• _Задание_:
В каком году, согласно рецензии на спектакль «Смерть Тарелкина», Сухово-Кобылин написал свою пьесу?

• _Исходный текст_:
══════
Беспредельщина: "Смерть Тарелкина" Семена Серзина

28 декабря 2016, 13:40
Версия для печати Версия для печати

Режиссер Семен Серзин выпустил в Приюте комедианта «Смерть Тарелкина». Про то, что на любой вполне невинный «цирк», если он хоть самую малость затронет «систему», последняя ответит самой безжалостной игрой без правил. На поражение. И непременно – под с иезуитским пафосом «охоты на ведьм» или, как в данном случае, на вурдалаков.

Самый известный ленинградский спектакль по пьесе «Смерть Тарелкина», канонизированный отечественным театроведением, был поставлен Георгием Товстоноговым в начале 70-х – про то, что самый виртуозный игрок (а выдающийся артист БДТ Валерий Ивченко создавал образ игрока беспримерного), оказавшийся на службе у системы, никогда уже из ее ежовых рукавиц не вырвется. Но и система при этом своего человечка не сдаст – пожурит, даже помучает, но непременно в итоге отпустит да еще и всем необходимым снабдит.

Сатирик-классик Сухово-Кобылин обозначил жанр своей пьесы, написанной в 1869 году, как «комедия-шутка» – в последней трети XIX века она и впрямь читалась, как анекдот. Погрязший в долгах мелкий чиновник Тарелкин (звали его Кандид, то есть, простодушный, и был он тезкой вальтеровского героя, всякому образованному человеку известного) решил выдать себя за своего соседа, Силу Силыча Копылова, так кстати оставившего этот мир. Но для начала надо было устроить собственные похороны, для чего Тарелкину пришлось полежать некоторое время в гробу с тухлой рыбой и подкупить кухарку Маврушу, которая и донесла дурную весть, прежде всего, до тарелкинского начальника генерала Варравина, чьи компрометирующие письма Тарелкин похитил и шантажом которого собирался обеспечить свое безбедное существование в новой жизни. Ну кто полтора века назад мог поверить в реальность такой истории: анекдот, конечно. А внутрь этой небывальщины автор упаковал убийственную критику не конкретных недостатков, а всего госаппарата власти, который держится на отработанных до мелочей механизмах коррупции, профанации христианских идеалов и, разумеется, злоупотреблений служебным положением всех «колесиков и винтиков» системы — плоть до последнего писаря в полицейском участке.
══════
• _Предоставленные записи_:
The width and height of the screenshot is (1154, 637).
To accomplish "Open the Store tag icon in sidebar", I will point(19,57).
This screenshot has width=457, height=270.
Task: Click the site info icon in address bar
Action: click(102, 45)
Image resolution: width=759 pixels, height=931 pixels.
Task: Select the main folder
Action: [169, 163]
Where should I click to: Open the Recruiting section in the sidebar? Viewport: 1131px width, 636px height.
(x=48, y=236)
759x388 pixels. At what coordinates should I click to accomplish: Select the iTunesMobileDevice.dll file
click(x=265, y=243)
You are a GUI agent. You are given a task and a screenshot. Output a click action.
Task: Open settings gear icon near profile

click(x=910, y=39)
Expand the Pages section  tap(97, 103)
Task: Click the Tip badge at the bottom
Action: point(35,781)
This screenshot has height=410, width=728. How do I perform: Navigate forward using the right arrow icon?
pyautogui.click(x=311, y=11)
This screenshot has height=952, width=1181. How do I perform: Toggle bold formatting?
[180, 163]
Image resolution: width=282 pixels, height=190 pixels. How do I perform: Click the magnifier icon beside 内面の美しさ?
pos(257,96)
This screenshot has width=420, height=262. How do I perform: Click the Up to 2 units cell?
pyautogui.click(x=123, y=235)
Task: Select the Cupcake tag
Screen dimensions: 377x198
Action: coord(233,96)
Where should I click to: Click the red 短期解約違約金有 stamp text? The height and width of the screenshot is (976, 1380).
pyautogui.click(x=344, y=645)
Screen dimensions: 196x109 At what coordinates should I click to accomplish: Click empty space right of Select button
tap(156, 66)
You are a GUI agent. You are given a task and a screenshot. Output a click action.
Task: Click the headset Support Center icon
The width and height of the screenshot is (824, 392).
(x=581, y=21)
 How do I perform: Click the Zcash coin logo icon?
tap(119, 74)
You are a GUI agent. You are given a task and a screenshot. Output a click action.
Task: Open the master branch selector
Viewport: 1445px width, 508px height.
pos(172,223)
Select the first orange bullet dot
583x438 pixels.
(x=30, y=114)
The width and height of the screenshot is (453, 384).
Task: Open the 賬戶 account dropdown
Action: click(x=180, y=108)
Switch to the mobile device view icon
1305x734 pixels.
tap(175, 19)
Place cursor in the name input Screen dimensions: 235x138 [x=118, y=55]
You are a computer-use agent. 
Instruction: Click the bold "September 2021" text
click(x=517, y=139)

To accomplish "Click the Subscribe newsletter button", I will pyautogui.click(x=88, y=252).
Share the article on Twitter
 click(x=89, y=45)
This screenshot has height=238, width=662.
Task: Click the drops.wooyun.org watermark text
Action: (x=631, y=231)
══════
• _Ответ_:
В 1869 году.